Es una crónica escrita en hojas amarillas que todas las temporadas termina arrugada y lanzada con furia al sucio pantano, pisoteada con indiferencia por miles de fanáticos decepcionados y que recojo en unos días para pasarle la mano como quien acaricia un pájaro muerto.

Una crónica que días antes de la post-temporada la saco al sol para librarla de la humedad y del moho, mientras le agrego ideas y la cuelgo en la ventana de mis deseos más puros para que el vecindario pueda sentir los finos olores de los campeones.

Es una rutina, no me rindo. Siempre hay un detalle que alimenta mi esperanza, algo que se puede corregir para comenzar de nuevo, para llegar al campeonato, al título, a la gloria.
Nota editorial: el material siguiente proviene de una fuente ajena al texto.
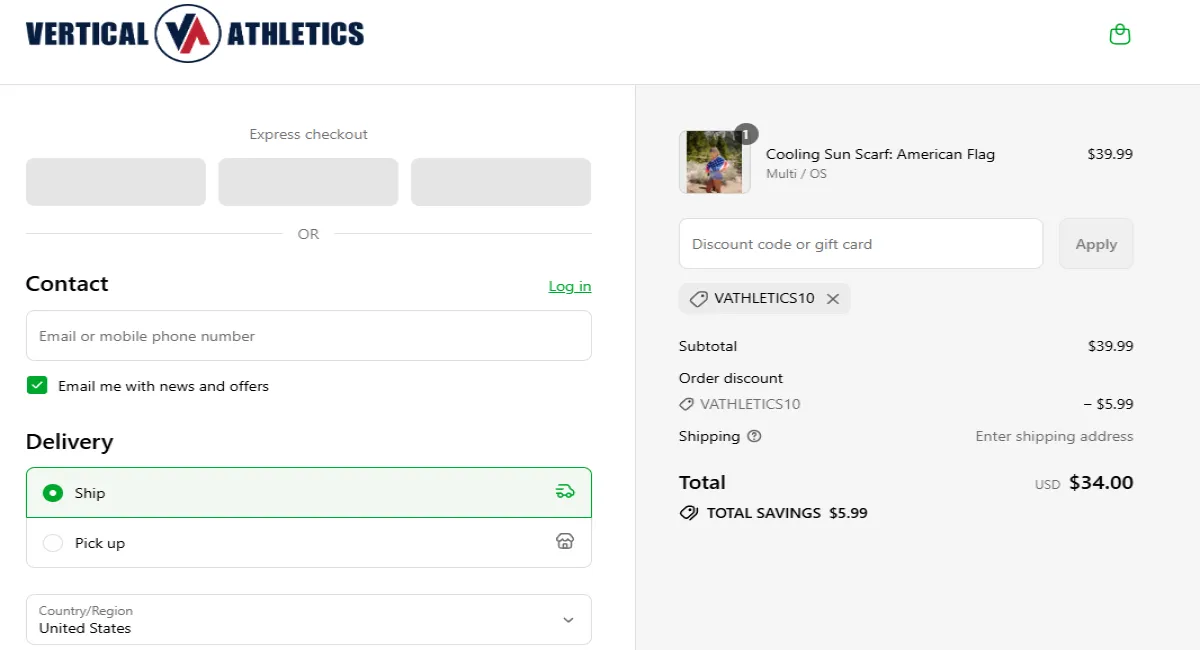
Task: Click the tag icon next to TOTAL SAVINGS
Action: tap(688, 513)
La vuelvo a sacar a la luz, como necio estúpido, por culpa de rachas de victorias seguidas o de records para fases eliminatorias; por culpa de las malditas estadísticas que me gritan al oído historias de cuerpos de lanzadores que dominan contrarios, de zurdos que ponchan más que nadie y de muchachos que apenas aceptan carreras limpias por juegos.

Todos los años quiero romper en mil pedazos ese viejo papel lleno de tachaduras, pero aparecen, de súbito, cientos de numeritos y datos sabermétricos que me susurran como una conciencia perversa que sí se puede y que los míos van por más.
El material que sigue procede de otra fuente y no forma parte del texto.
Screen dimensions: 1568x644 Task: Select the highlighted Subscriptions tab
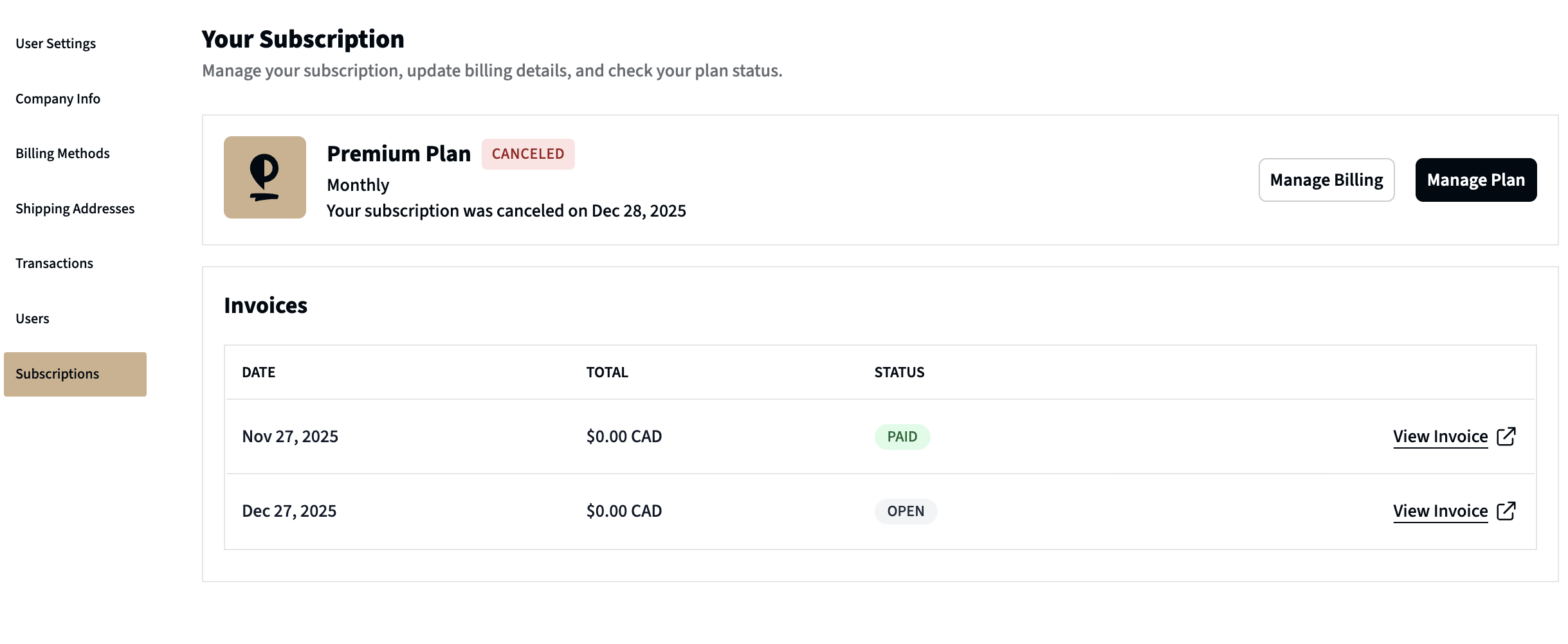click(75, 374)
La culpa es de Víctor Mesa que me hizo soñar una vez, dos veces, tres veces…seis veces. Ese que llegó aquí como un ciclón tropical y despertó las pasiones más extremas, el mismo que nos dibujó sueños en el aire y nos rescató de tormentas infernales. Por su culpa escribí esa crónica que nadie ha leído, donde mis antepasados se estremecen en su tumba y la provincia estalla en una euforia colectiva pasándose el trofeo de campeón de mano en mano.

La culpa también es de los Alazanes de Granma, esos verdugos despiadados y dirigidos por un noble anciano que convierte las malas decisiones en victorias, de su maldita estirpe, y de su inoportuna garra en el terreno.

Juré que este año iba a quemar esa crónica en una hoguera, que me olvidaría de ella para siempre. Pero llegó Víctor Figueroa con su sapiencia, con su trato amable, derrochando confianza, y dudé. Luego la selección perfecta de los refuerzos, el empuje, y la primera victoria de los play off a estadio lleno. ¿Cómo podría olvidar esa crónica? ¿Quién iba a imaginar siquiera cuatro derrotas consecutivas?

Desde anoche no hay crónica. Nunca la habrá. Matanzas una vez más estará en el podio, pero esta es una medalla con tintes de derrota. El equipo más consistente del campeonato, el más estable de los últimos cinco años, el de los records, vuelve a decepcionar a los suyos. A mí.

Pareciera que los cocodrilos matanceros están contaminados, infectados de microbios, maldecidos y condenados a morir siempre en la orilla. La crónica será para los Alazanes. Nos vemos en el estadio.